BACKGROUND: Integrase strand transfer inhibitor (INSTI)-based antiretroviral (ARV) therapies have been associated with greater weight gain in people with human immunodeficiency virus (HIV) versus those on protease inhibitor (PI)-based regimens. The DEFINE study investigated whether switching from an INSTI- to a PI-based regimen could mitigate/reverse weight gain. METHODS: DEFINE (NCT04442737) was a randomized, 48-week, open-label, prospective, phase 4 study in virologically suppressed adults with HIV-1 and ≥10% weight gain on INSTI + tenofovir alafenamide (TAF)/emtricitabine (FTC
<
36 months prescreening). Participants either switched immediately to darunavir/cobicistat/FTC/TAF (D/C/F/TAF) or continued INSTI + TAF/FTC during weeks 0-24 then switched to D/C/F/TAF for weeks 24-48. The primary endpoint was least squares (LS) mean (95% confidence interval [CI]) percent weight change from baseline to week 24. RESULTS: Overall, 103 adults were randomized (D/C/F/TAF, n = 53
INSTI + TAF/FTC, n = 50)
30% were female, and 61% were Black/African American.
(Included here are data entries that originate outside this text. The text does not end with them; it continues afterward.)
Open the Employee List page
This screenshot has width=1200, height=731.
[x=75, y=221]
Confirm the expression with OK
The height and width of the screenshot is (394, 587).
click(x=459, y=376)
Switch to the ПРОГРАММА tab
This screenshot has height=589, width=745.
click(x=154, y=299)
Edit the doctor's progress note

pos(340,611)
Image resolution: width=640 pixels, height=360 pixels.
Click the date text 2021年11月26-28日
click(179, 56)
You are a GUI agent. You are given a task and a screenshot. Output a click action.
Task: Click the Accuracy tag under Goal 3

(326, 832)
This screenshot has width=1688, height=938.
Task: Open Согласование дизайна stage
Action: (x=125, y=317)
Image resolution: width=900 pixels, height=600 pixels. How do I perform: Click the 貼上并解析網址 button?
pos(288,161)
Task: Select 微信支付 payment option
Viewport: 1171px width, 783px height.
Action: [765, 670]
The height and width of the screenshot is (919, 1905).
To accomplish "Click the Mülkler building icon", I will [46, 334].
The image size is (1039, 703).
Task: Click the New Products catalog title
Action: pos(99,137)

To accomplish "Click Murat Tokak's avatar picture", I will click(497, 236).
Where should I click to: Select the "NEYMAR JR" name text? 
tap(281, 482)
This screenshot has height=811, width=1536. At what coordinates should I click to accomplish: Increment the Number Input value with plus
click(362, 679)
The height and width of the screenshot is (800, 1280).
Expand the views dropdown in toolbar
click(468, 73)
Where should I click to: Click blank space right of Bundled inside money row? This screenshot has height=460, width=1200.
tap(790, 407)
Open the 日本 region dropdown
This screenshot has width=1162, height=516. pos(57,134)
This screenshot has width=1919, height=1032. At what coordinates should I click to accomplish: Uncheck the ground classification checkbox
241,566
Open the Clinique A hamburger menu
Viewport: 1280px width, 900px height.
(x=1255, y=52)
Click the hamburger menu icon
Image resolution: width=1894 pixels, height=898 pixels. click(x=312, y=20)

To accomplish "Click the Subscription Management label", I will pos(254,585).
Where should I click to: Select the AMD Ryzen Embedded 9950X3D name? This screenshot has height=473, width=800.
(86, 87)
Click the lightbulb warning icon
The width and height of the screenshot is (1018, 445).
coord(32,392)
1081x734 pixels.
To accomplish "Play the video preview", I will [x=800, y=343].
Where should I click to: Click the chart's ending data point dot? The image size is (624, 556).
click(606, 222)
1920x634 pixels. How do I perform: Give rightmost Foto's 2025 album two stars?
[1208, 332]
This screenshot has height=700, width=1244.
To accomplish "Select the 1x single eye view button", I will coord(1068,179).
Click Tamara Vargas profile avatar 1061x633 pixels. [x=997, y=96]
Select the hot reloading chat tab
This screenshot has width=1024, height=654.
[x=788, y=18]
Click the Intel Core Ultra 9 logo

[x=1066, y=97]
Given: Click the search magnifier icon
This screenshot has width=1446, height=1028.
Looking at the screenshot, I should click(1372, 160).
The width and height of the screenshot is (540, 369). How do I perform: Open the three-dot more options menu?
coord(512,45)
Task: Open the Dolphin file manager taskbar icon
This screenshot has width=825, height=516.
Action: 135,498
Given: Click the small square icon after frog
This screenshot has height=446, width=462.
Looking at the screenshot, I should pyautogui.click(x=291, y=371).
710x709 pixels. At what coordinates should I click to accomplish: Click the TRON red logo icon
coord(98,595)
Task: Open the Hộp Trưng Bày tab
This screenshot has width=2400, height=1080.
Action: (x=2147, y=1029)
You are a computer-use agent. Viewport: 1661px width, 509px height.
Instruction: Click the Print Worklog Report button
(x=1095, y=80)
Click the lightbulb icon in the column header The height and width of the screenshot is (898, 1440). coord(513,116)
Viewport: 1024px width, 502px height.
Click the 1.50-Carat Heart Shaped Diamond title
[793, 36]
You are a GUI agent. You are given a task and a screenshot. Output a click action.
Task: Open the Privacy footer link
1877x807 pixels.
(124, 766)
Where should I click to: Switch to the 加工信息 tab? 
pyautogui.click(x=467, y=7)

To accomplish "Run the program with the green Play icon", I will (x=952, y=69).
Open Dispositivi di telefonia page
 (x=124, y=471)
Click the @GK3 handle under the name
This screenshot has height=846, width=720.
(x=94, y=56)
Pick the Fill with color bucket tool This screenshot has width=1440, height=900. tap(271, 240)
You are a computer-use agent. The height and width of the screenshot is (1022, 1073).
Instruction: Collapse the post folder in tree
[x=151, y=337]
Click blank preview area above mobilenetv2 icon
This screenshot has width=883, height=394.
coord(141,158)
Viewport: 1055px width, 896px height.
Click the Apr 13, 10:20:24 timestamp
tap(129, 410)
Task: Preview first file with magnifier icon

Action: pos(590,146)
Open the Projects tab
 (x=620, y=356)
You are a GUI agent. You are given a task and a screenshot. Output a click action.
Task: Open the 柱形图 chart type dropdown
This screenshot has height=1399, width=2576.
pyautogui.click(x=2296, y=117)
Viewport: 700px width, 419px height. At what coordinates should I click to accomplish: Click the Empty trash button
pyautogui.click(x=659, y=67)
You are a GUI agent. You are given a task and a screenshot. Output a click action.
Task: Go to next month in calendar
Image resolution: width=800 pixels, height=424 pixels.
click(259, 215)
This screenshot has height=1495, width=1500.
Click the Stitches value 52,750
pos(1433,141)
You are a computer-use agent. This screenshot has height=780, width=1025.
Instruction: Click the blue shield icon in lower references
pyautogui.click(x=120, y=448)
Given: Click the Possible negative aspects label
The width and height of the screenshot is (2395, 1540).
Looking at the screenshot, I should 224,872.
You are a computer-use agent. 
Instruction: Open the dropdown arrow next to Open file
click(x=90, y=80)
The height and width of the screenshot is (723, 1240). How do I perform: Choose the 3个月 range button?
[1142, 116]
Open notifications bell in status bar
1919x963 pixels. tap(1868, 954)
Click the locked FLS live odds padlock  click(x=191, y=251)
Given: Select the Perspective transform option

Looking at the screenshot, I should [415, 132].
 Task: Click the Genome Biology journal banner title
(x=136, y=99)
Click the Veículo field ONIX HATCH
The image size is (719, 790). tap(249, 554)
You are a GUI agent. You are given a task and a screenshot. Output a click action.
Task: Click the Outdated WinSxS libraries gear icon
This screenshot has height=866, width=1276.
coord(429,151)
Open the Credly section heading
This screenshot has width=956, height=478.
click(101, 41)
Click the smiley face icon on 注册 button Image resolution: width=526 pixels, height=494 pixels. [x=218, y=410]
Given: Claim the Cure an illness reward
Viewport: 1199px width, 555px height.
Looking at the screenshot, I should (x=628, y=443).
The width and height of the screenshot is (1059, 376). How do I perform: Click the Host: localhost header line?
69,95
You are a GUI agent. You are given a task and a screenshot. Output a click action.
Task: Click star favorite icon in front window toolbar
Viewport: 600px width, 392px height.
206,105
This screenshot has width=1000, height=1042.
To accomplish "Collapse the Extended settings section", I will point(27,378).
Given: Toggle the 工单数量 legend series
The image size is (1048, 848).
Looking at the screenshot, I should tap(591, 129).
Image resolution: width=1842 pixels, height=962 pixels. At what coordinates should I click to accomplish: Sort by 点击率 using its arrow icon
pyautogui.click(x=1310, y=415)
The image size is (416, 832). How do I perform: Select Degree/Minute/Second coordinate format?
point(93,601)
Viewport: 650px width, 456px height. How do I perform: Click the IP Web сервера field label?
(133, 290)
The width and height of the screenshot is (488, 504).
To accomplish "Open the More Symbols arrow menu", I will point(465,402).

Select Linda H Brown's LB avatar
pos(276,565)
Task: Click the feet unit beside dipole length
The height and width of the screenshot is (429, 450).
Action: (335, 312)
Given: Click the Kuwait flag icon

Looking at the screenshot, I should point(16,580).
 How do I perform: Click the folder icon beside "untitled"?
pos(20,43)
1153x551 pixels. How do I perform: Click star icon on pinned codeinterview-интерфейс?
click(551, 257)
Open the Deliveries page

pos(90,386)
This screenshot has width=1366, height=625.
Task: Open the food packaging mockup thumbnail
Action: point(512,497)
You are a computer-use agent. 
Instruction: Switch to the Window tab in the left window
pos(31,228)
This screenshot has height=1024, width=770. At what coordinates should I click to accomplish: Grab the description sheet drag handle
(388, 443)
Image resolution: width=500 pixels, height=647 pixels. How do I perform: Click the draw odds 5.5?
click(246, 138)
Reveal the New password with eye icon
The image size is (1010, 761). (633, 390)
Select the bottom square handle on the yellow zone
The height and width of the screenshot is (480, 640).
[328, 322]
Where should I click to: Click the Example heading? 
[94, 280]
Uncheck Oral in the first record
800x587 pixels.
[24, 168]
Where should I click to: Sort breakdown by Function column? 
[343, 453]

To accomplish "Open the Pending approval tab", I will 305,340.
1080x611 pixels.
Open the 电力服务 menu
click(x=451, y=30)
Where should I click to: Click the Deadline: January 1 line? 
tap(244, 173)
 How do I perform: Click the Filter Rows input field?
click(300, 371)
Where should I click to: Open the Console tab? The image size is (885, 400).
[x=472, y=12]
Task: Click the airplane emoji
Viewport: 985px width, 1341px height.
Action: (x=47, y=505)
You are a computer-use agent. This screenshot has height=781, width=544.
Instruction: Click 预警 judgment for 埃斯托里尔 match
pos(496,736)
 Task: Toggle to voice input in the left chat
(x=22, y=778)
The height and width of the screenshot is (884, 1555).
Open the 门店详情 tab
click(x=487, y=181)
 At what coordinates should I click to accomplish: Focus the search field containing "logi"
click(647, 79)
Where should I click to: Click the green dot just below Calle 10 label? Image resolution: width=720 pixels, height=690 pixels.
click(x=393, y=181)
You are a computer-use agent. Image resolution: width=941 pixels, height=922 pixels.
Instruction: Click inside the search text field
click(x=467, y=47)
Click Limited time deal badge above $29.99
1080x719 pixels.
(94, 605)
No significant difference in weight change was observed at week 24 (LS mean change: D/C/F/TAF, 0.63% [95% CI, -.44% to 1.70%] vs INSTI + TAF/FTC, -0.24% [95% CI, -1.35% to .87%]
P = .24)
however, a trend toward weight loss was observed with extended time post-ARV switch to D/C/F/TAF (baseline to week 48, -0.36% [95% CI, -1.77% to 1.06%]), particularly in subgroups at higher weight gain risk (eg, female and Black/African American participants). Metabolic endpoints paralleled weight change over time. D/C/F/TAF was well tolerated, with comparable virologic efficacy between arms. CONCLUSIONS: While no significant change in body weight was observed at 24 weeks after switching from INSTI + TAF/FTC to D/C/F/TAF among adults with weight gain, a trend toward weight loss emerged with longer time post-ARV switch, supporting further investigation of ARV selection/switch for weight management. Clinical Trials Registration. NCT04442737.